Steven Lim (born November 10, 1990) is an American Internet personality and co-founder of the digital entertainment company, Watcher Entertainment. Lim first rose to prominence after creating and starring in the BuzzFeed food series, Worth It.

== Early life ==
Lim graduated from Ohio State University in 2012 with a chemical engineering degree. Later, he worked as a researcher and a development engineer for the company Procter & Gamble, working on Tide Laundry Pods.

== Career ==

=== YouTube and Buzzfeed (2013–2019) ===
Lim started his YouTube channel in 2013. Wanting more Asian representation in media, he quit his job and began making weekly videos, exploring various Asian-American cultural issues. In 2014, Lim's videos "Asian Parents React to I Love You" and "Things Bilingual People Do" went viral, catching the eye of internet media company, BuzzFeed.

Buzzfeed reached out to Lim and offered him a job. He served as an Executive Producer, often producing videos on Asian culture or food. Lim eventually came up with the premise of Worth It, a food series where he and his co-hosts would visit three different restaurants of varying prices to taste a particular dish and determine which one version was most "worth it" for the given price. The series was co-hosted by Lim and Andrew Ilnyckyj, with cameraman Adam Bianchi appearing in every episode as well. Worth It became one of Buzzfeed's top viewed series, with NBC Sports commissioning an original episode of Worth It to air before the 2018 Super Bowl. The series ran from September 18, 2016, to April 8, 2023.

Worth It won the 2017 and 2018 Streamy Award for best online food show. As of October 2017, the series had been viewed more than 300 million times for a total of over 2 billion minutes; in 2018 alone, viewers watched 1.5 billion minutes on the show. The show's popularity has led to it being described by BuzzFeed as a Zagat guide for millennials, and has created extreme upticks in patronage for some restaurants featured on the show. Lim left the company as full-time employee in 2019, staying on contractually to finish out Worth It.

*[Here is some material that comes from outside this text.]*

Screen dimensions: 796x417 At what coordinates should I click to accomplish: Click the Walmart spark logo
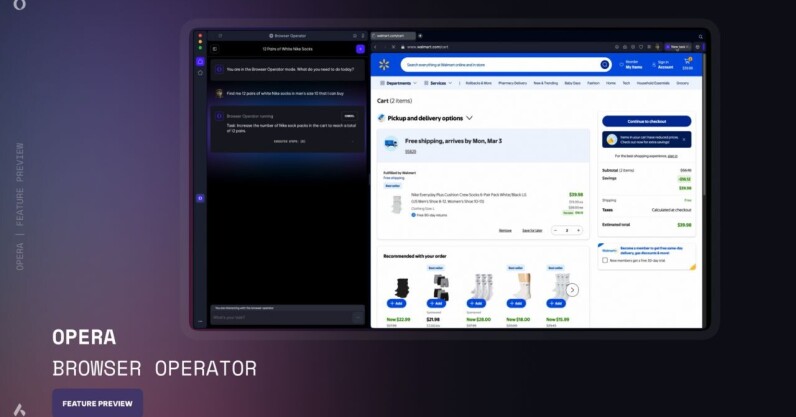pos(386,65)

=== Watcher Entertainment (2020–present) ===
In 2019, Lim co-founded a digital production company, Watcher Entertainment, with fellow ex-Buzzfeed employees, Shane Madej and Ryan Bergara. The trio credited their departure to their desire to found a company with more "creative opportunities" and the ability to have "actual ownership of the content" made. The channel reached over 300,000 subscribers within the first month of launching in January 2020.

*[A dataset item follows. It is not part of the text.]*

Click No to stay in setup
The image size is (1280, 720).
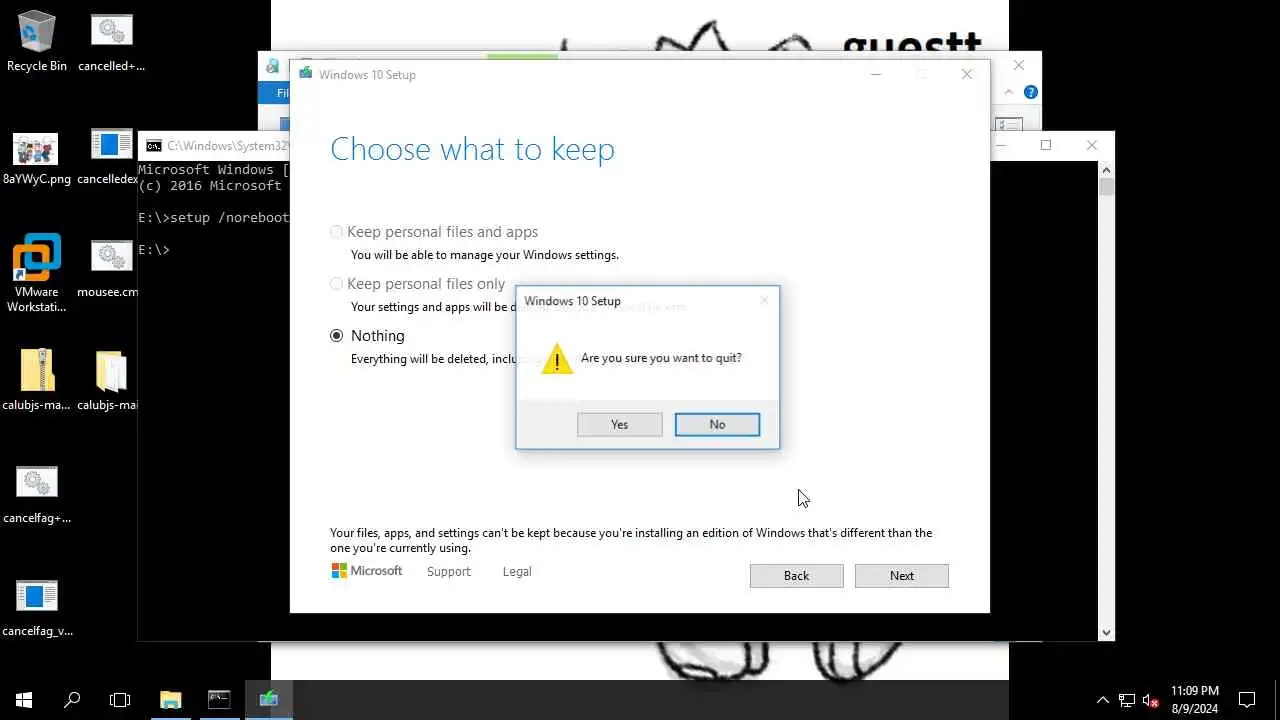717,425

Lim, Bergara, and Madej served as co-CEOs until 2023, when both Bergara and Madej stepped down to focus on content creation. The channel features a variety of comedy, paranormal, gaming, cooking, and educational shows – typically hosted by Madej and Bergara. The Watcher main channel had over 500 million views and 3 million subscribers by September 2025. The company launched their own subscription-based streaming service, WatcherTV, in April 2024.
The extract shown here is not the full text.